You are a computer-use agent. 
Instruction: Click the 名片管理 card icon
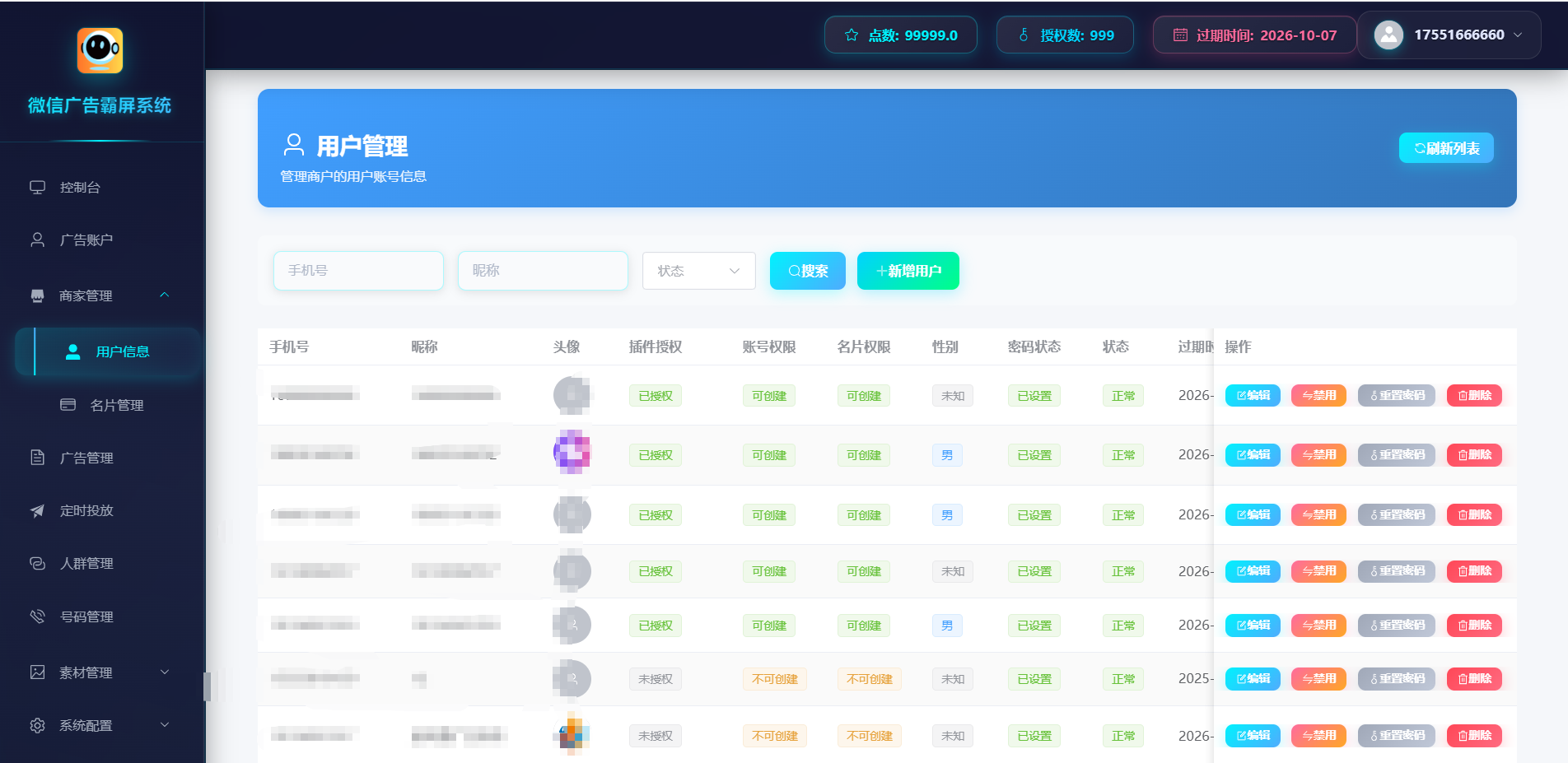point(68,405)
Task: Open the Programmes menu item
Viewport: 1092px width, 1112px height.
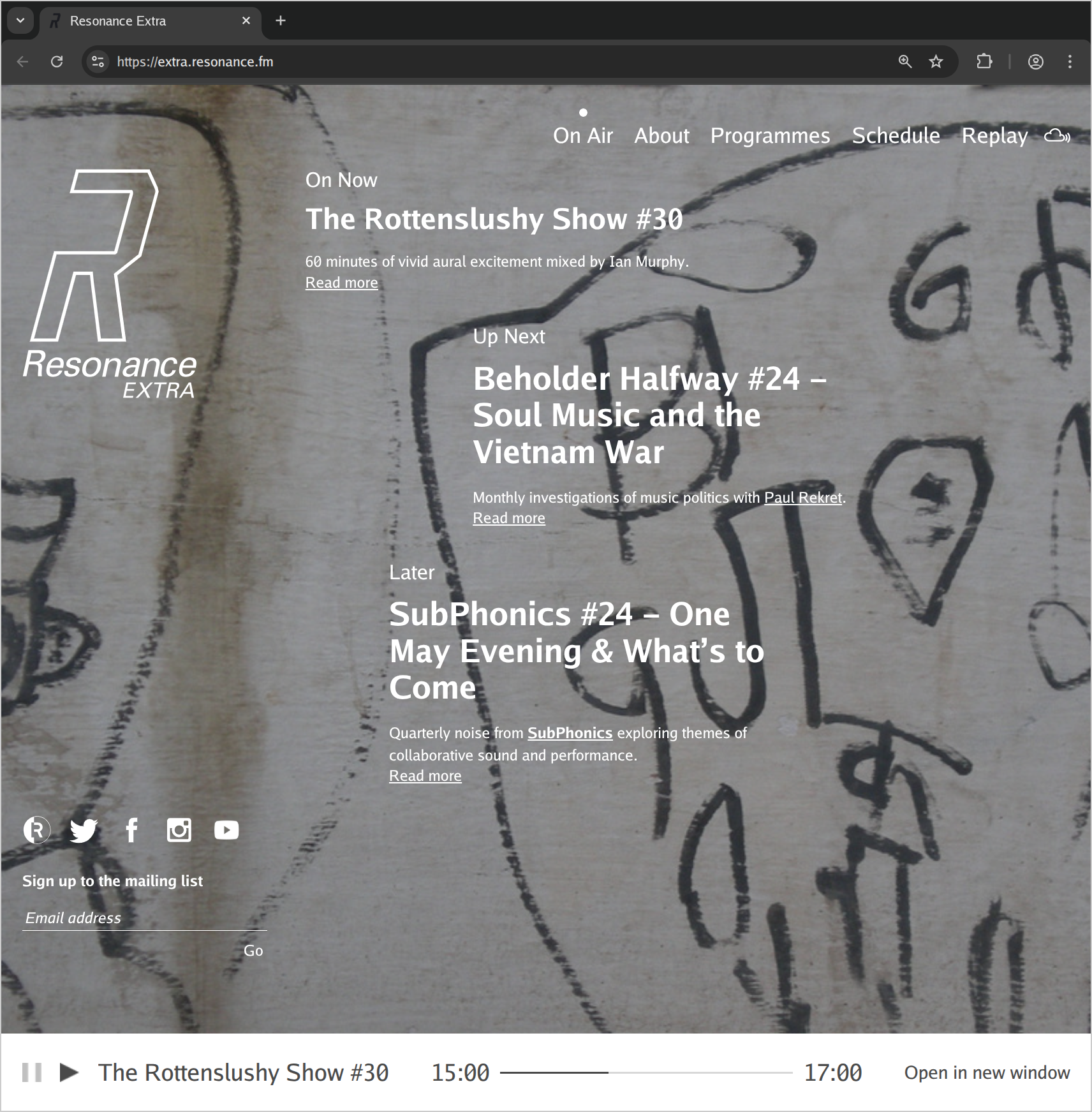Action: tap(770, 136)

....

WHAT YOU ARE ASKED TO DO —
Output a faithful copy of the data, with each picture left out.

WORKED SOLUTION —
You are a computer-use agent. 
Instruction: Click the 名片管理 card icon
point(68,405)
Task: Open the Programmes menu item
Viewport: 1092px width, 1112px height.
Action: tap(770, 136)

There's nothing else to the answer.